三菱電機サイバー攻撃受け個人情報流出 疑われる中国系ハッカー集団の“国家的戦争”

2020年01月21日 16時15分

 三菱電機に大規模なサイバー攻撃を仕掛けたハッカー集団は、何が狙いだったのか。

 同社は従業員や退職者、採用応募者の個人情報8122人分が流出した恐れがあると20日、公表。一方で「防衛、電力、鉄道などの機密性の高い情報は流出していない」としている。攻撃したのは中国系のハッカー集団「Tick」とみられている。

 ITジャーナリストの井上トシユキ氏は「退職者や従業員の情報を取られたのは大きい。今後、それらの情報をもとに実在した人をかたって社内の人間にメールが届くかもしれない。知っている人からだと安心して添付ファイルを開くと、ウイルスに感染するという危険もあり得ます」と話す。今後、被害が拡大する可能性があるのだ。

 流出した個人情報にメールアドレスがなくても、名前から推測可能な場合もある。メールなどでサイバー攻撃を仕掛けることを「標的型攻撃メール」といい、Tickのよく使う手口だという。

 Tickは同社を攻撃して何を得ようとしていたのか。

「Tickの背後に中国政府がいる証拠はないですが、国家的なサイバー戦争とみていい。三菱電機といえば、原子力発電所へのハッキングを検知するシステムを作った。今回、その情報は流出していないみたいですが、もし抜き取られたらと考えると恐ろしい」(井上氏)

 今年は東京五輪・パラリンピックがあり、サイバー攻撃の活発化が予想されている。五輪が標的にされるのにも意外な狙いがある。

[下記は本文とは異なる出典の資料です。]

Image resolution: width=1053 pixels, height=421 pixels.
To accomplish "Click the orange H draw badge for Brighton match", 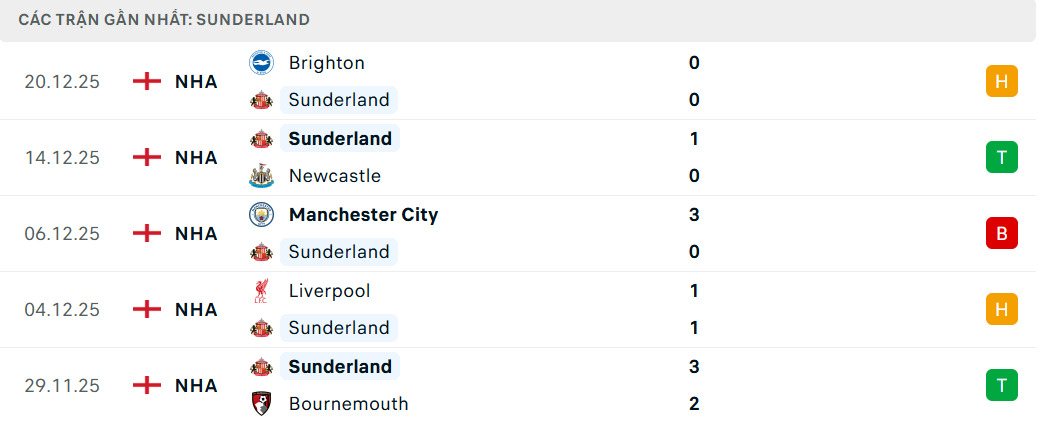I will (x=1001, y=81).
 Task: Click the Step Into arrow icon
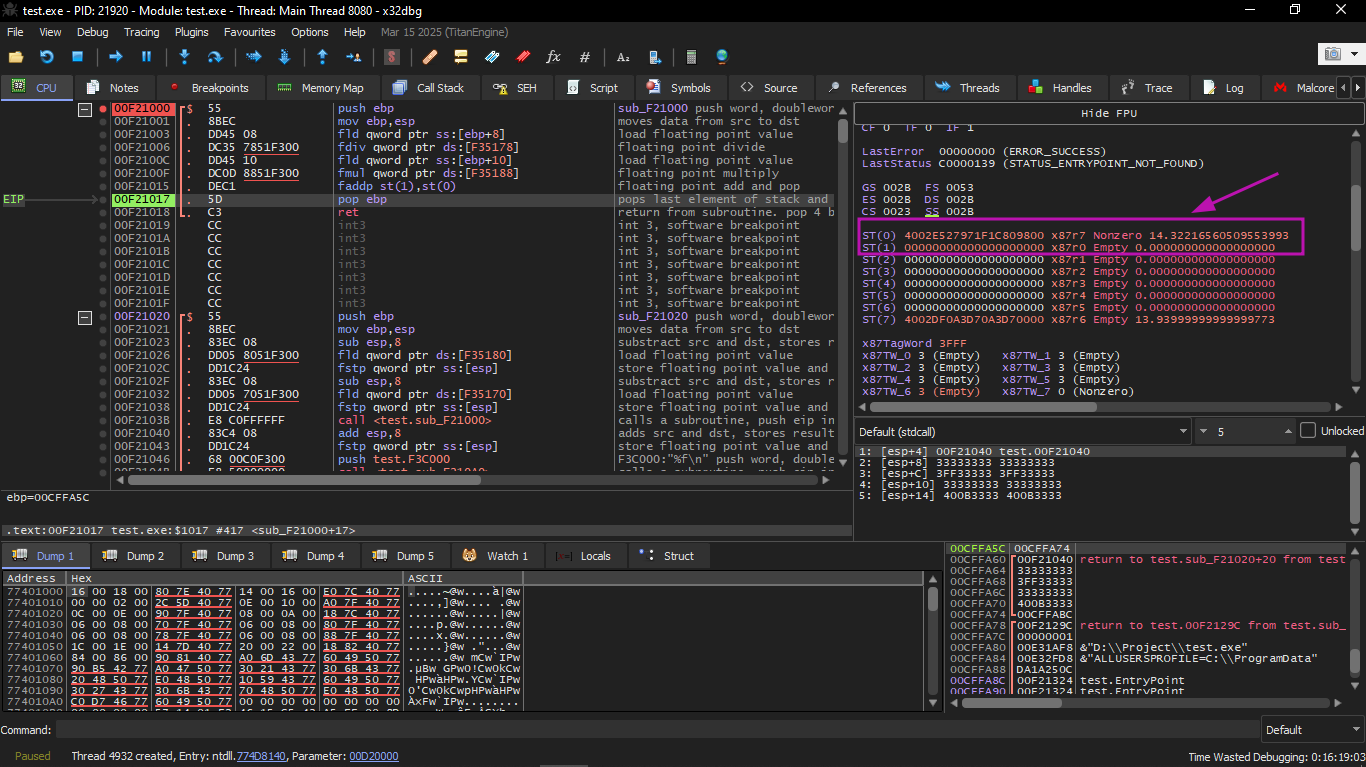pos(184,57)
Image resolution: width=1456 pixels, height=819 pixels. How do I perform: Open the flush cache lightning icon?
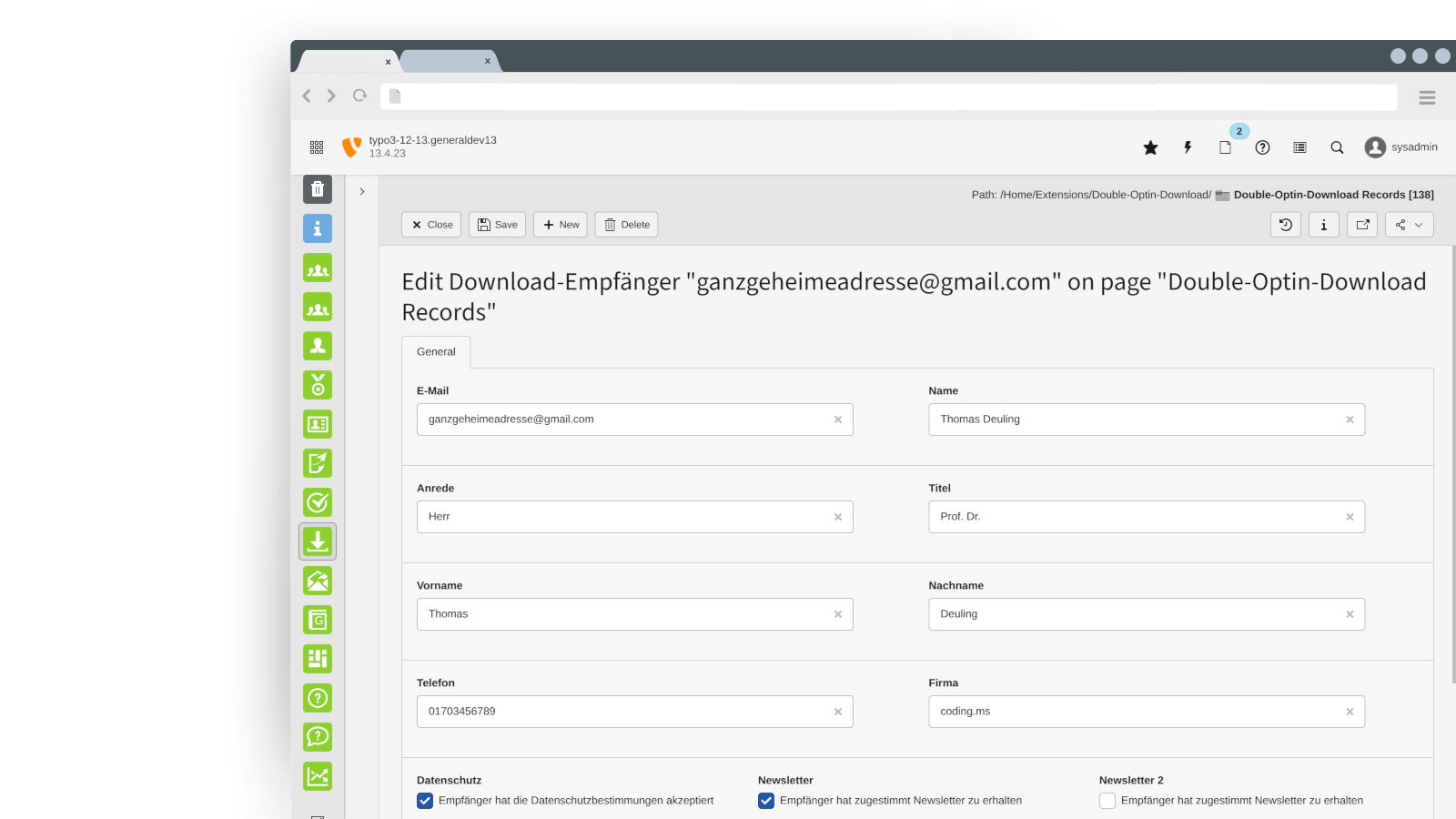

「例えば新国立競技場の電子入場システムを混乱させられたら、日本の評判は下がります。すかさず中国メーカーなり他国の企業が『ウチの製品じゃないからこんなことになった』とアピールできる。世界的なプロモーションになるわけです」(前同)

 今回のようなサイバー攻撃への防衛策はあるのか。「抜き取られてはまずい情報はネットから切り離すことです」と井上氏は話している。